**Your goal**.
Return every entry below without altering a word.

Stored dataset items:
====
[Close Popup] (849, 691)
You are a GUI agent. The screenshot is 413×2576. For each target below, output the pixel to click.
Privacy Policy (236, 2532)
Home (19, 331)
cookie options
====
**Response to this exercise**.
[Close Popup] (849, 691)
You are a GUI agent. The screenshot is 413×2576. For each target below, output the pixel to click.
Privacy Policy (236, 2532)
Home (19, 331)
cookie options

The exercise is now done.